Her systems damaged again, her real target still alive, she swam away in shame and fury.
Chapter 20: Lockdown
Quavoce stood on a lower tier of the fortress that Rolas Island had become. He looked north over the channel that separated the island from the mainland, visible some quarter of a mile away.
The massive platform was a quarter of a mile along each side, and its bulk utterly dominated the small island. It towered up some two hundred feet from the rocky shore, its steep walls touching the water at several points. Some part of Quavoce was sad at the obscuring of the equatorial paradise, but necessity must sometimes mandate callousness, as it had so many other times since he had landed on Earth.
The SpacePort was built like a fortress of old, surrounded on all sides by fortifications and weaponry. The building itself was a steep, blunted pyramid made of two vast blocks. The lower block, accounting for more than half of the base’s volume, was solid, a massive, heavy mass of concrete and crushed stone held together by a lattice of steel girders, reinforced with fibers of carbon nanotubing. The whole was woven into the bedrock of the island through deep piles that gripped the earth. On top of this stupendous foundation, the SpacePort proper rose. Slightly smaller across than the solid base, the building that housed the machinery of the SpacePort was without window. Built into the twenty-foot-thick walls were a series of guard posts and maintenance ports that were accessed by a network of tunnels that ran through the wall, but only opened onto the central space at four broad gateways, each sealable behind a series of thick blast doors. The central space itself was an open plan, allowing the movement of the huge cable riders on to and off the main dock.
In the center of the cavern’s roof, a wide square was laid open to the sky. Guarded by the interlaced fire of twenty autocannons mounted on the building’s roof that left the nearby sky clear of anything larger th
an a mosquito, this wide skylight was where the space elevator came to ground. Coming down from the Terminus station in geosynchronous orbit thousands of miles above, through the square hole in the ceiling, to the central quad of the SpacePort.
Finishing a quick tour of the armament on the lower tier of the SpacePort, Quavoce came to one of the four gatehouses and started heading through its extensive security procedures. Five minutes later, he was walking down one of the ‘avenues’ that led to the central square. The area was a hive of activity. Once the skilled three-helicopter team had brought the cable’s end to ground, they had been working round the clock.
They were getting ready to attach the first rider, itself another wonder coming out of the Research Group. Powered by another of Birgit Hauptman’s fusion reactors, it would drive upward along the tether using a long string of thick rubber tires clamping the cable from either side.

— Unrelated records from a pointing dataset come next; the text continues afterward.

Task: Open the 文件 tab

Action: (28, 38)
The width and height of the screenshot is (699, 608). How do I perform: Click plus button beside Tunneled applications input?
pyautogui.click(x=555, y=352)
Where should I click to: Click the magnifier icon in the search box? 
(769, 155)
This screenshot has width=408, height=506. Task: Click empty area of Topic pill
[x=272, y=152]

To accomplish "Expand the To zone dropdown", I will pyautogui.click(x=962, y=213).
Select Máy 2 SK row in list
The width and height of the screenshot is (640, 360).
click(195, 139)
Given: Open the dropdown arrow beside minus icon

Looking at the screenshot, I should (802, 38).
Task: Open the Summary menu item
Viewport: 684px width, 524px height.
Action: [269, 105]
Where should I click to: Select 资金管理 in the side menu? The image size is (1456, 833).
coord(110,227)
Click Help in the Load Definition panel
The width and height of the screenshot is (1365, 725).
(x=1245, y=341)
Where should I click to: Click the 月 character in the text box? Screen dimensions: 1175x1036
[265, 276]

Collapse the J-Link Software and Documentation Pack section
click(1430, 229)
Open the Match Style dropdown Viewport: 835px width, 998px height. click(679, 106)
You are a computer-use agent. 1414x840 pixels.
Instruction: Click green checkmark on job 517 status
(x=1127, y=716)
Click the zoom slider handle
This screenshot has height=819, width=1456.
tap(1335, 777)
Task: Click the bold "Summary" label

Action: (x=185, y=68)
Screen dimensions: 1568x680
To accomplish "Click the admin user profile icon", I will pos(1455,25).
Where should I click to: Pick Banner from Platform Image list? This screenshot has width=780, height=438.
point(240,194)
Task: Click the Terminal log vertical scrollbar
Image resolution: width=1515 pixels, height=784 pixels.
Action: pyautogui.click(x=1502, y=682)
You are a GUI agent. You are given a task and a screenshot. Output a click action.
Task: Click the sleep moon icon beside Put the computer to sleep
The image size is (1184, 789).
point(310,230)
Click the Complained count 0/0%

This first pod would carry the end of the next tether, pulling the second cable up to allow two-way traffic to pass into and out of the SpacePort.
Birgit had travelled with the elevator machinery from the Research Team’s base, along with Amadeu and several other members of the pod’s design team.
“Major Garrincha,” said Dr. Hauptman in greeting as Quavoce walked up to the table where she was working. She was looking intently at the machine and Quavoce was happy to see it was working diligently away under her gaze. A strap around her neck secured a primitive prototype of an interface to her spine. It was not intrusive, relying only on information it could glean through her skin. As such, it could not send information back to the brain, only take instruction from it. But Amadeu had done well, and it was surprisingly efficient at acting out her whims on the computer in front of her.